━━ Source extract

Eugenics has long held a strong appeal to the modern left. It is no coincidence that Margaret Sanger, founder Planned Parenthood, opined:
[We should] apply a stern and rigid policy of sterilization and segregation to that grade of population whose progeny is tainted, or whose inheritance is such that objectionable traits may be transmitted to offspring.
Eugenics is part of a utilitarian view of society that simply evaluates each person and activity based on its perceived costs and benefits. If the mother is poor, just abort the baby and save the downstream costs. If a newborn has severe birth defects then euthanasia may be warranted because of the costs of health care and actually it would be a mercy because the baby would never have a good “quality of life.” The elderly may, as former Colorado Governor Richard Lamm stated, have “a duty to die” to make life easier on everyone else.
While we all thought we no longer involuntarily sterilize, though Buck v. Bell remains remains the law of the land, the practice was not dead, as it turns out it was just resting.
Doctors under contract with the California Department of Corrections and Rehabilitation sterilized nearly 150 female inmates from 2006 to 2010 without required state approvals, The Center for Investigative Reporting has found.
At least 148 women received tubal ligations in violation of prison rules during those five years – and there are perhaps 100 more dating back to the late 1990s, according to state documents and interviews.

━━━━

Action item A:
In the eugenics passage, which organization found that contract doctors for the California Department of Corrections and Rehabilitation sterilized female inmates without required state approvals?
Action item B:
Transcribe the eugenics passage from "Eugenics has long" up to and including "transmitted to offspring.".
Action item C:
Extend the passage on eugenics and prison sterilizations, starting right after its final sentence.

━━ Stored data

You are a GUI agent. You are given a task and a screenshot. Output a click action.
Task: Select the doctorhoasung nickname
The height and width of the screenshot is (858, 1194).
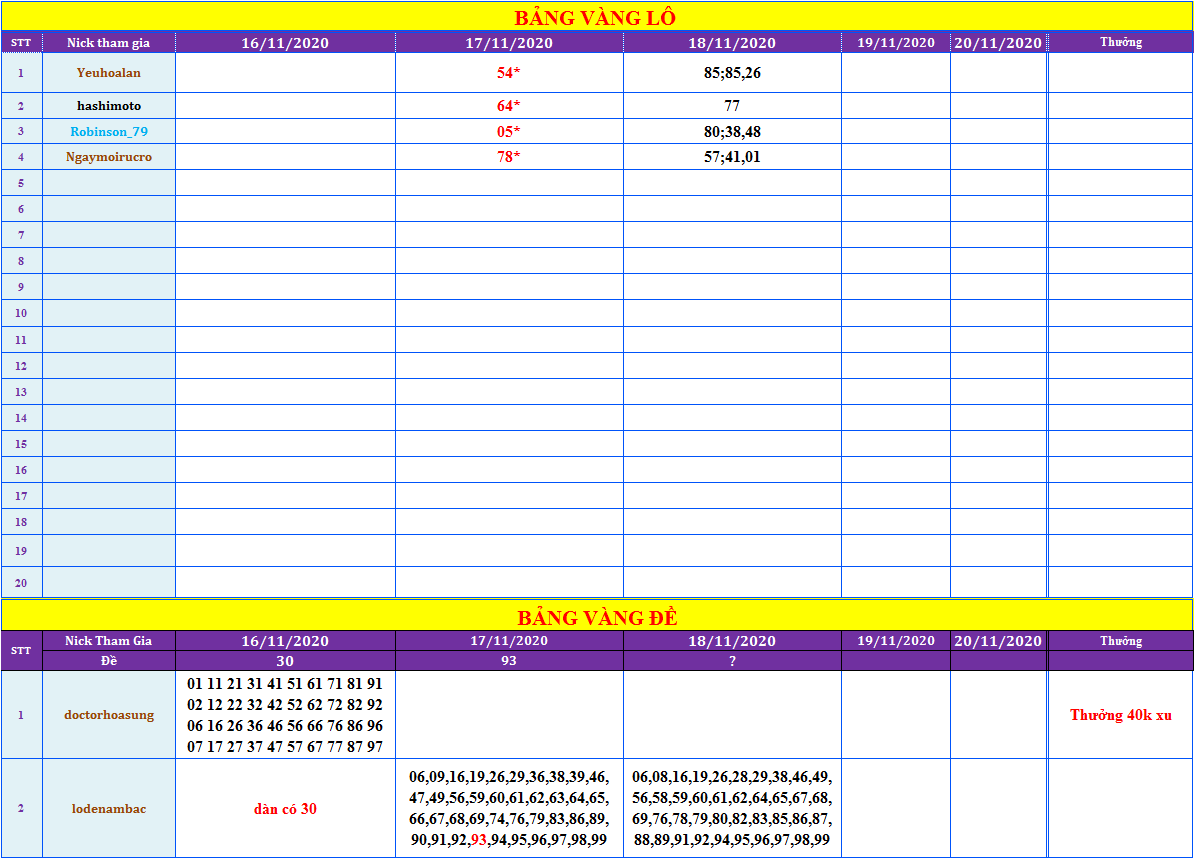(x=109, y=715)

━━━━

Task response A:
The Center for Investigative Reporting.

Task response B:
Eugenics has long held a strong appeal to the modern left. It is no coincidence that Margaret Sanger, founder Planned Parenthood, opined:
[We should] apply a stern and rigid policy of sterilization and segregation to that grade of population whose progeny is tainted, or whose inheritance is such that objectionable traits may be transmitted to offspring.

Task response C:
The story goes on to detail many instances in which women were sterilized seemingly without any medical reason or even a sham of informed consent.
While this form of coercion is objectionable enough, perhaps even more objectionable are the actions of a non-profit based, naturally, in California that pays alcoholics and drug addicts to undergo sterilization with tax deductible contributions.
This organization, called Project Prevention (what is it about groups with their names beginning in two Ps?) has as its goal the reduction in the number of babies born with disabilities due to the mother’s alcohol or drug abuse. It was formerly known by the cute little acronym the left churns out from some hipster sweatshop in the East Village as Children Requiring a Caring Kommunity or CRACK. Get it?
Being a truly modern organization it also offers vasectomies to males and it could have solved Sandra Fluke’s problem as it pays women to use long term birth control thereby turning her hobby from a cost center into a profit center. It does this by offering prospective clients up to $300. Regardless of how laudable their goal is, the underlying rationale is undeniable. In the words of its founder, Barbara Harris:
“We don’t allow dogs to breed. We spay them. We neuter them. We try to keep them from having unwanted puppies, and yet these women are literally having litters of children.”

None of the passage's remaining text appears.